• OEFENTEKST:
= = =

Ghvü Shi

Uit Wikipedia, de vrije encyclopedie
(Doorverwezen vanaf Ghvüshi)
Ghvü Shi
Medicinale planten uit de Tibetaanse geneeskunde, plaat uit de Blauwe beril van Sanggye Gyatso, regent van de vijfde dalai lama
Tibetaans རྒྱུད་བཞི
Wylie rgyud bzhi
Portaal  Portaalicoon   Tibet

De Ghvü Shi (de Vier medische tantra's) is het klassieke leerboek waarin alle beschikbare kennis van dat moment van de Tibetaanse geneeskunde werd samengevat. Het is tot op heden de basis van die geneeskunde.

Opvattingen over de herkomst van het werk[bewerken | brontekst bewerken]

Er zijn verschillende tradities en opvattingen inzake de oorsprong van het werk. Er is een traditie die ervan uitgaat dat het vanuit Indiase bronnen in de achtste eeuw door Vairocana in het Tibetaans vertaald werd. Het zou daarna verborgen zijn als een terma en weer herontdekt zijn door de tertön Drapa Ngonshe.

In andere Tibetaanse opvattingen inzake de herkomst speelt Yutog Sarma Yönten Gönpo (de jongere) een belangrijke rol. Er zijn opvattingen die hem zien als de auteur van het werk en opvattingen die hem slechts zien als de verspreider van het werk. Die laatste opvatting gaat ervan uit, dat het werk een authentieke tekst is, die Gautama Boeddha zelf uitgesproken heeft.

In de inleiding van het werk zijn bodhisattvas, goden en andere wijzen het publiek voor een preek in de Stad van de Geneeskunst . De toespraak wordt gehouden door een hemelse arts, Het Aquamarijne Licht, Heer van de Geneeskunst en in die inleiding een verschijning van de Boeddha. De stad zelf is een paradijs, een fysieke manifestatie van de zegeningen van de Boeddha.

Wetenschappelijk onderzoek heeft de herkomst van het grootste deel van de tekst gedateerd in de twaalfde eeuw. Een deel van de tekst is duidelijk ontleend aan Indiase medische verhandelingen, die in de elfde eeuw al door Rinchen Zangpo waren vertaald in het Tibetaans. Er is echter ook tekst, die steunt op medische tradities en praktijk vanuit de periode van of kort na het Tibetaanse rijk. Een praktijk als moxibustie komt zowel in teksten van de manuscripten van Dunhuang voor als in deze Vier medische tantra's', maar niet in Indiase bronnen.

De Vier Tantra's[bewerken | brontekst bewerken]

De Vier Tantra's vormen het hart van de Ghvü Shi en bestaan uit:

  1. de basistantra (basistekst)
  2. de verklarende tantra (commentaar op de basistekst)

= = =

• AANGELEVERD MATERIAAL:
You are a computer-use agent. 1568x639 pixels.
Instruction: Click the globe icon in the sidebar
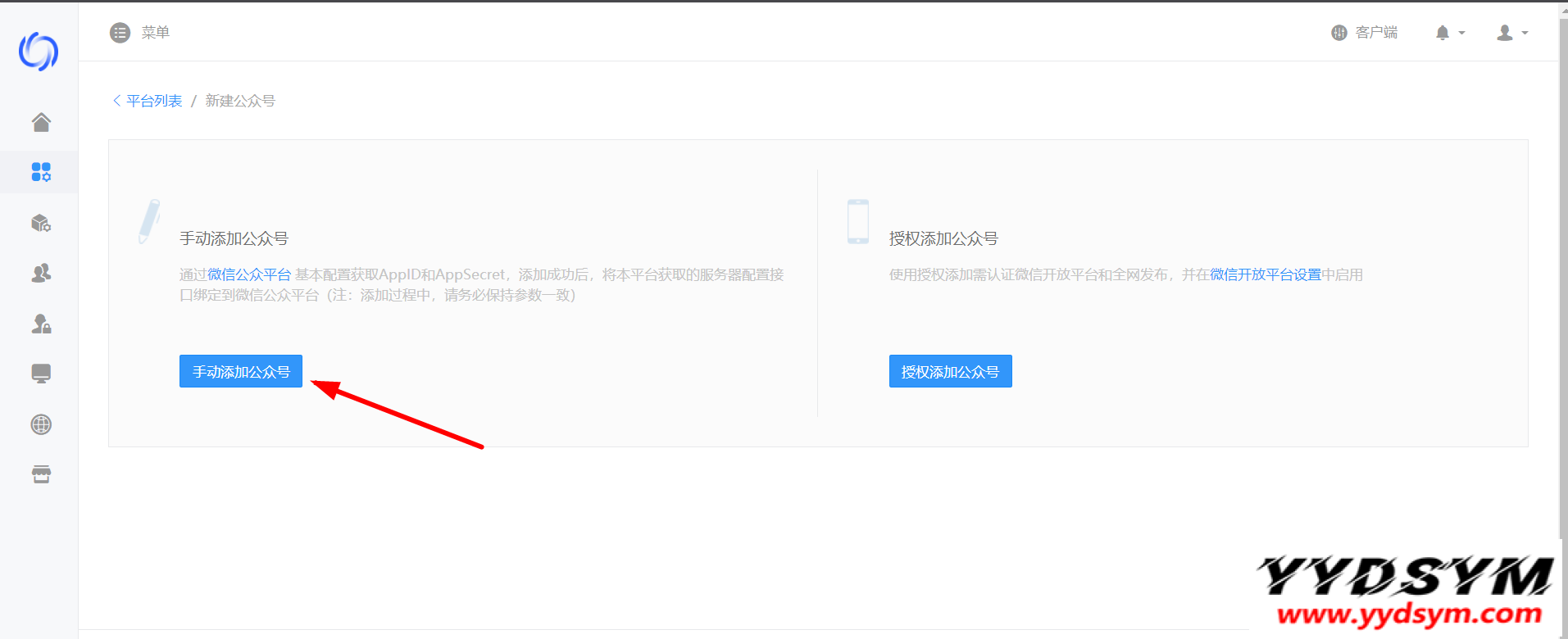tap(41, 424)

= = =

• OPDRACHTEN:
[1] Vertaal deze zin uit de oefentekst in het Engels: "Wetenschappelijk onderzoek heeft de herkomst van het grootste deel van de tekst gedateerd in de twaalfde eeuw."
[2] Schrijf het stuk van de oefentekst tussen "Er zijn verschillende" en "tertön Drapa Ngonshe.", beide inbegrepen, opnieuw op en vervang daarin "achtste eeuw" door "negende eeuw".
[3] Stemmen de volgende uitspraken overeen met de oefentekst? Antwoord per uitspraak met ja of nee en citeer de doorslaggevende woorden uit de tekst.
(a) Het grootste deel van de tekst is gedateerd in de twaalfde eeuw.
(b) Moxibustie komt voor in Indiase bronnen.
(c) De toespraak in de inleiding wordt gehouden door Rinchen Zangpo.

• ANTWOORDEN PER OPDRACHT:
[1] Scientific research has dated the origin of most of the text to the twelfth century.

[2]
Er zijn verschillende tradities en opvattingen inzake de oorsprong van het werk. Er is een traditie die ervan uitgaat dat het vanuit Indiase bronnen in de negende eeuw door Vairocana in het Tibetaans vertaald werd. Het zou daarna verborgen zijn als een terma en weer herontdekt zijn door de tertön Drapa Ngonshe.

[3]
(a) Ja: "Wetenschappelijk onderzoek heeft de herkomst van het grootste deel van de tekst gedateerd in de twaalfde eeuw."
(b) Nee: "maar niet in Indiase bronnen."
(c) Nee: "De toespraak wordt gehouden door een hemelse arts, Het Aquamarijne Licht, Heer van de Geneeskunst"